1. - Worum geht es überhaupt?

Hauptsächlich um Nico Rosbergs Startposition beim Bahrain Grand Prix. Das große Problem: Sebastian Vettel quetschte sich im Qualifying zwischen ihn und Pole-Setter Lewis Hamilton. Angesichts der starken Longrun-Pace der Ferraris sinken Rosbergs Siegchancen von Platz drei beträchtlich. "Es ist alles nach hinten losgegangen", räumte er gegenüber Motorsport-Magazin.com ein.
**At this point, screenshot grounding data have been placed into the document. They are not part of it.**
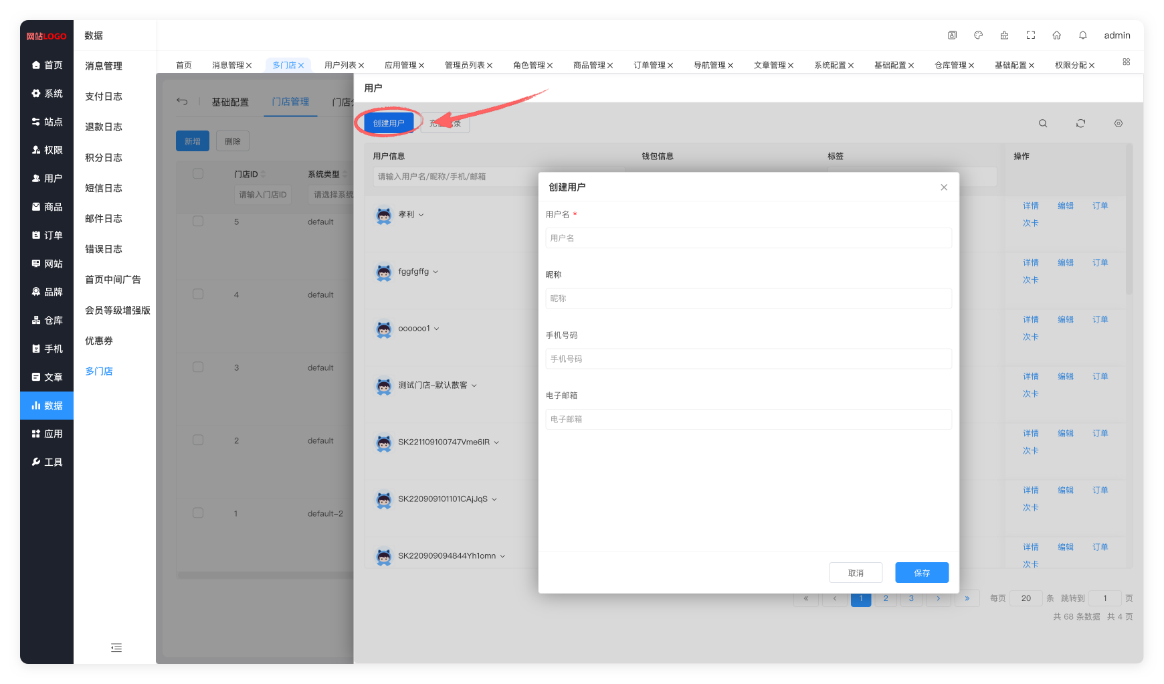Open dropdown for 测试门店-默认散客 user
Viewport: 1164px width, 684px height.
[x=474, y=386]
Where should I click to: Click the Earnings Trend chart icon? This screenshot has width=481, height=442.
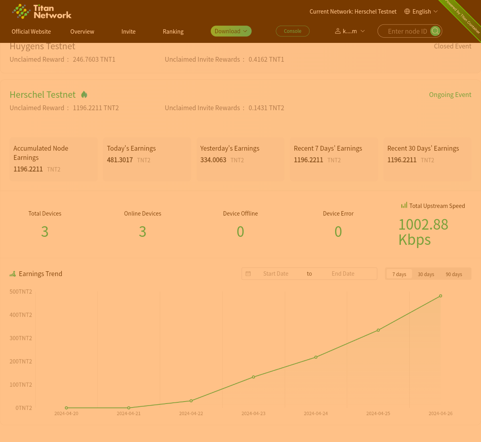coord(13,274)
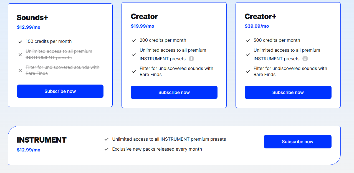The width and height of the screenshot is (354, 173).
Task: Click the checkmark beside Exclusive new packs released monthly
Action: click(x=106, y=149)
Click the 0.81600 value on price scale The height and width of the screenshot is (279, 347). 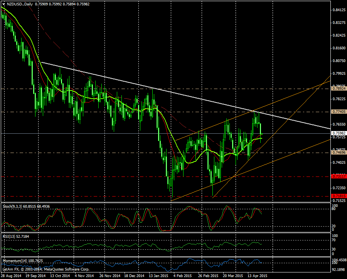339,48
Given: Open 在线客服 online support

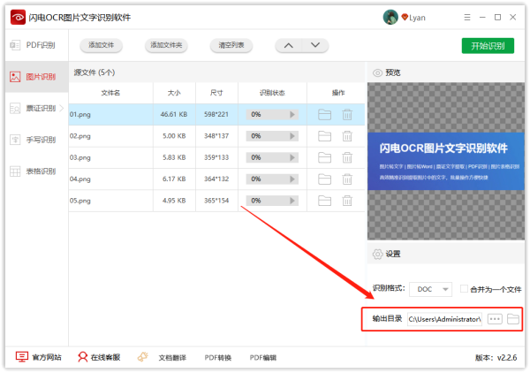Looking at the screenshot, I should (x=98, y=357).
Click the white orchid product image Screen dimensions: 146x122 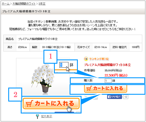43,78
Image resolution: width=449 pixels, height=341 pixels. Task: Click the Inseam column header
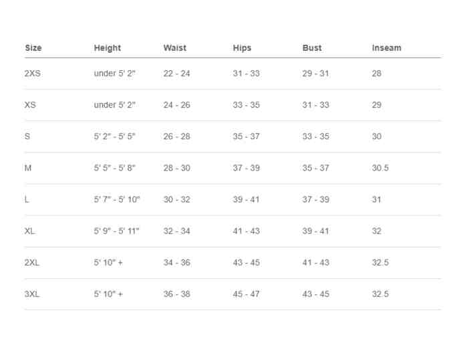point(387,48)
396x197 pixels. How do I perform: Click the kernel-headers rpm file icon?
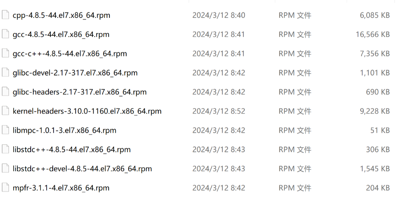pos(5,111)
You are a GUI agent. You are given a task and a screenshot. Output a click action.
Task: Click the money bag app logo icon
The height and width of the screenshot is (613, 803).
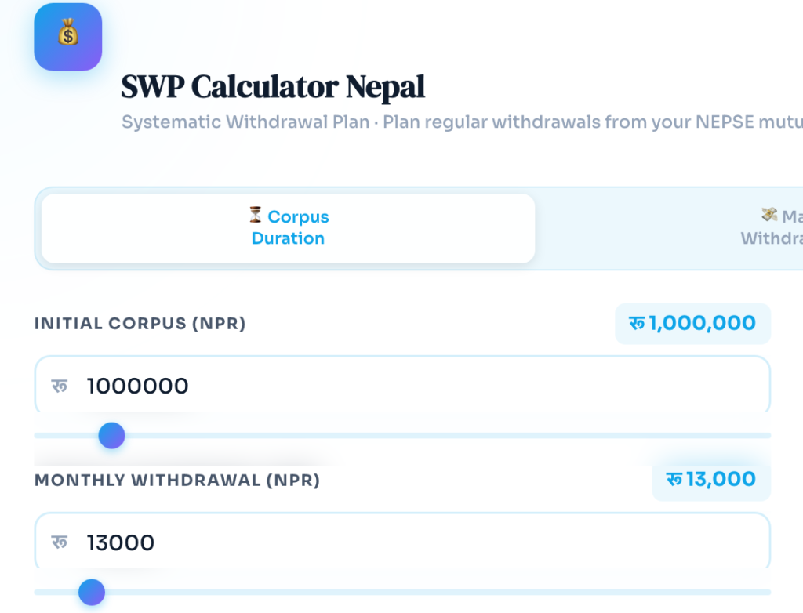pyautogui.click(x=68, y=37)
2. - Was ging im Q3 schief bei Rosberg?

Der Vize-Weltmeister räumte nach dem Qualifying Fehler ein, sprach von schlechtem Reifen-Management. Sein Grund für das schwache Abschneiden im Q3: Er habe nicht rechtzeitig den nötigen Rhythmus gefunden, um eine wirklich schnelle Runde hinzuknallen - weil er effektiv nur eine Gelegenheit hatte, auf den weichen Reifen zu pushen. Beim entscheidenden letzten Run waren Hamilton und Vettel deutlich schneller.

Großes Reifen-Dilemma bei Rosberg, Foto: Sutton
Großes Reifen-Dilemma bei Rosberg, Foto: Sutton

3. - Warum fand Rosberg keinen Rhythmus?

Wegen einer spontanen Planänderung zu Beginn des Q3. Eigentlich wollte Rosberg im letzten Abschnitt zwei neue Sätze Option-Reifen einsetzen - für einen ersten Run, um das Limit zu finden, und anschließend für die potenzielle Pole-Runde. Dann sah er allerdings, dass Hamilton seinen ersten Q3-Run auf gebrauchten Options fuhr und warf sein Vorhaben über Bord.

"Er hatte entschieden, gebrauchte Reifen zu fahren, um dann neue für das Rennen zu haben", erklärte Rosberg. "Dann dachte ich: Mist, wenn er jetzt neue Reifen hat fürs Rennen. Das macht so viel aus im zweiten Stint. Da habe ich mich unwohl gefühlt und gesagt, dass ich auch einen neuen Satz für das Rennen haben muss."

Ehrlich: Rosberg gibt seinen Fehler zu, Foto: Sutton
Ehrlich: Rosberg gibt seinen Fehler zu, Foto: Sutton

4. - Trotz gleichem Ansatz im Q3: Warum bekam es Hamilton besser hin?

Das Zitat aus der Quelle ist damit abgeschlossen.